The Evil Demon Inside

Abstract:
In the “new evil demon” scenario, it seems that we could still have justified beliefs about the external world, even if we failed to be reliable about the external world. My own goal is to examine how new evil demon problems arise for our access to the internal world of our own minds. In the first part of the talk, I argue that the internalist/externalist debate in epistemology has been widely misconstrued—we need to reconfigure the debate in order to see how it can arise about our access to the internal world. In the second part of the paper, I argue for the coherence of scenarios of radical deception about our own minds, and I use the scenarios to defend a properly formulated internalist view about our access to our minds. The overarching lesson is that general epistemology and the specialized epistemology of self-knowledge need to talk—each has much to learn from each other.

Date: 1 March 2018
Time: 2pm to 4pm
Venue: Philosophy Resource Room (AS3-05-23)

About the Speaker:
Professor Silins is Associate Professor in the Sage School of Philosophy at Cornell University.
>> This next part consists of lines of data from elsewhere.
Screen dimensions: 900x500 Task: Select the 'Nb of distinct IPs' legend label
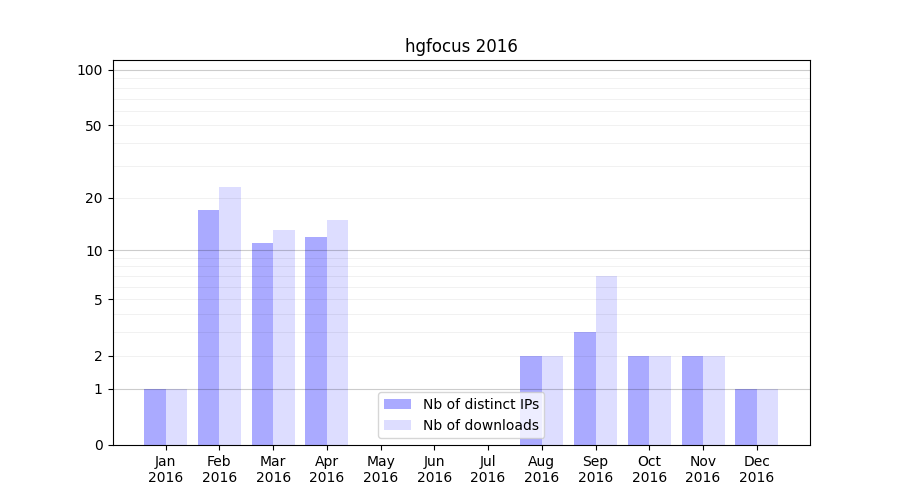click(480, 404)
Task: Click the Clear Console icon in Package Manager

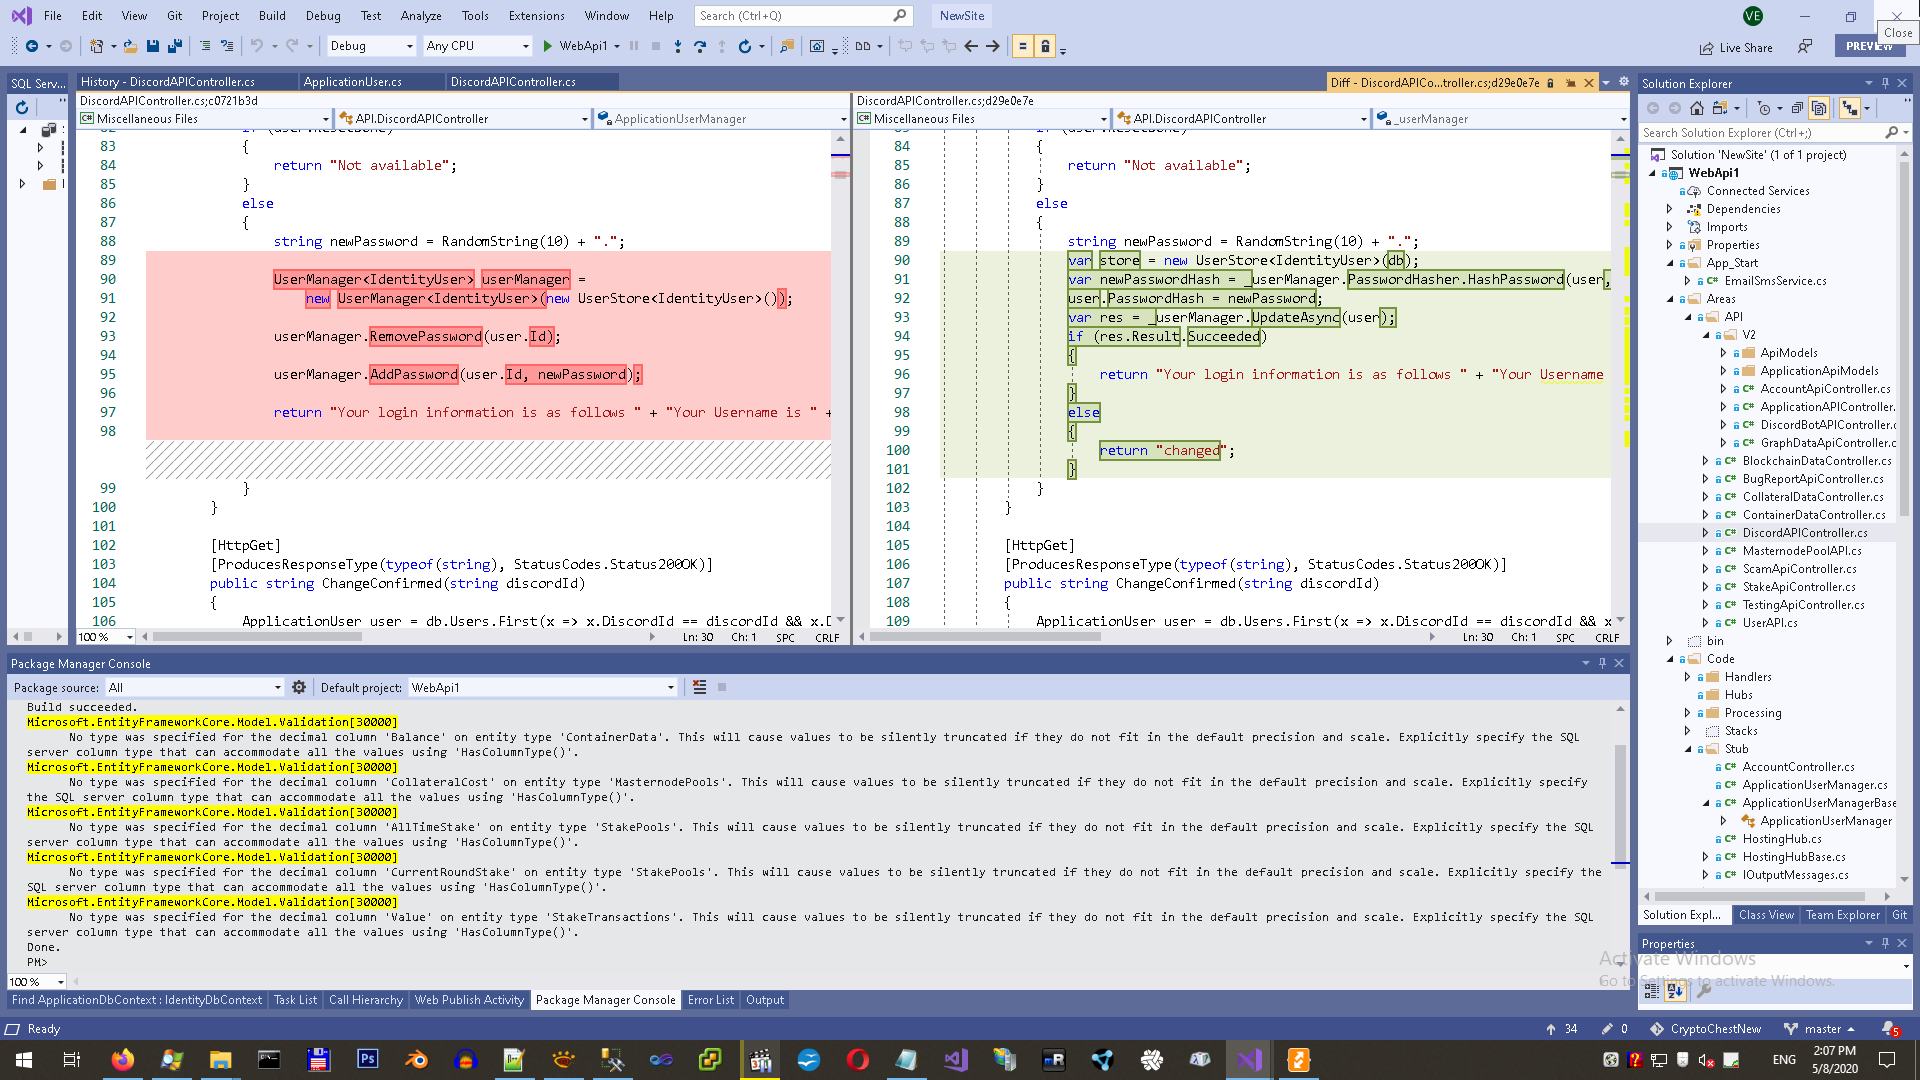Action: point(699,687)
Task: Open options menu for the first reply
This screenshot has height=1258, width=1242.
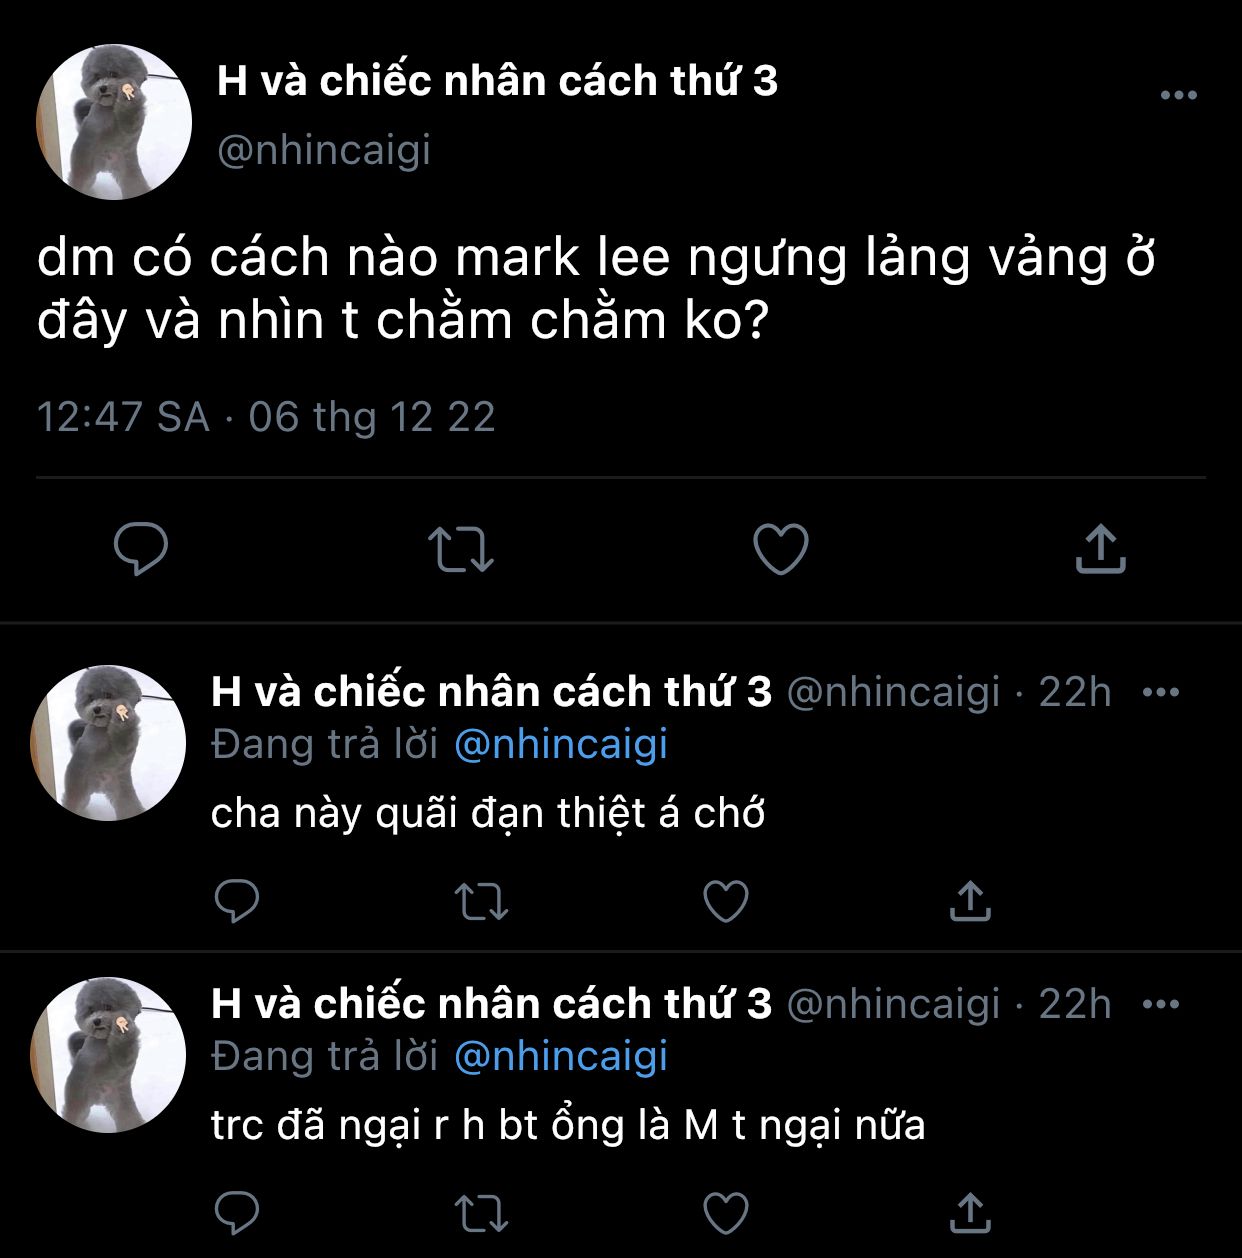Action: 1160,692
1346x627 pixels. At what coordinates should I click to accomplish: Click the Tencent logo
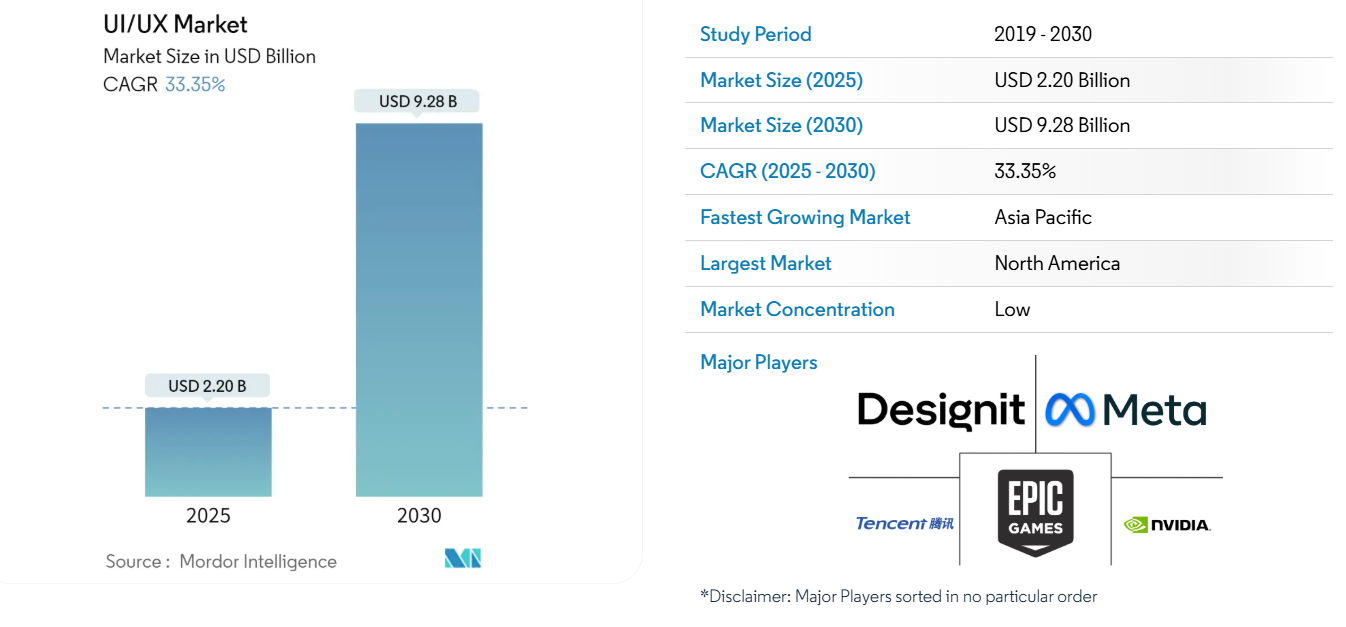[904, 523]
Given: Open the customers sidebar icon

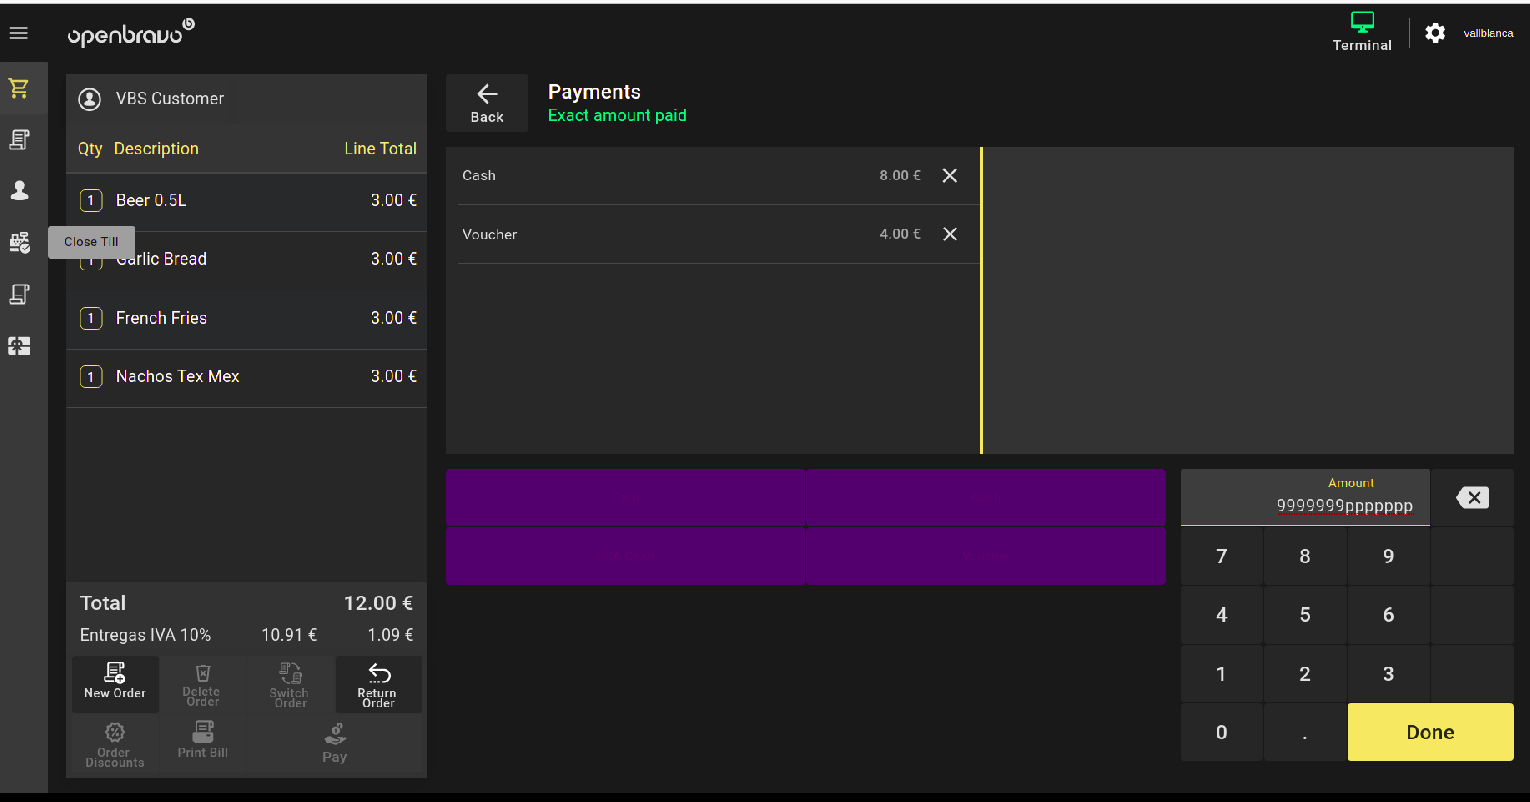Looking at the screenshot, I should [x=19, y=190].
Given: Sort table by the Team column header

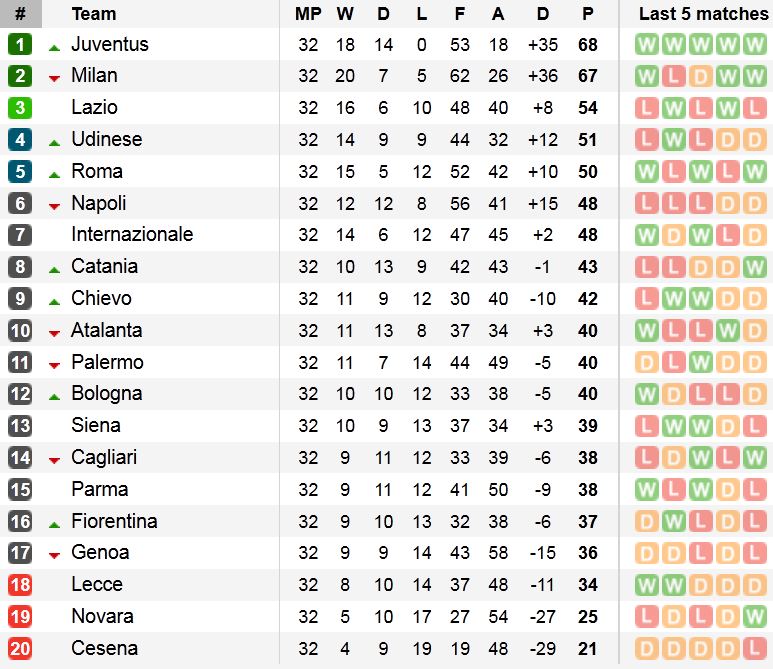Looking at the screenshot, I should click(x=94, y=14).
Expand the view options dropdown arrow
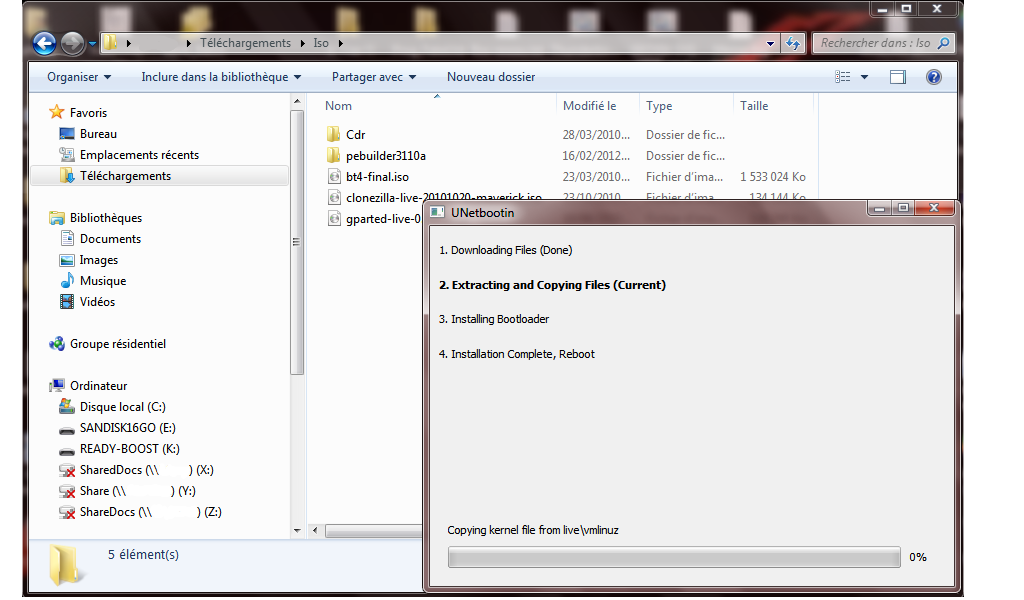The image size is (1024, 600). coord(864,77)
He did his graduate work in Philosophy at Oxford University, where he received his PhD in 2004 and his BPhil in 2001. Professor Silins developed his interest in philosophy by studying literature and philosophy at Princeton University, where he received his BA, magna cum laude, in Comparative Literature in 1999. He works in epistemology and the philosophy of mind. He has special interests in the epistemology of perception, self-knowledge, and the interplay between views in epistemology and views about mental content and mental causation. He joined the Sage School in Fall 2006, after completing a Bersoff Fellowship at New York University. He has also held a fellowship at the Centre for Consciousness at the Australian National University.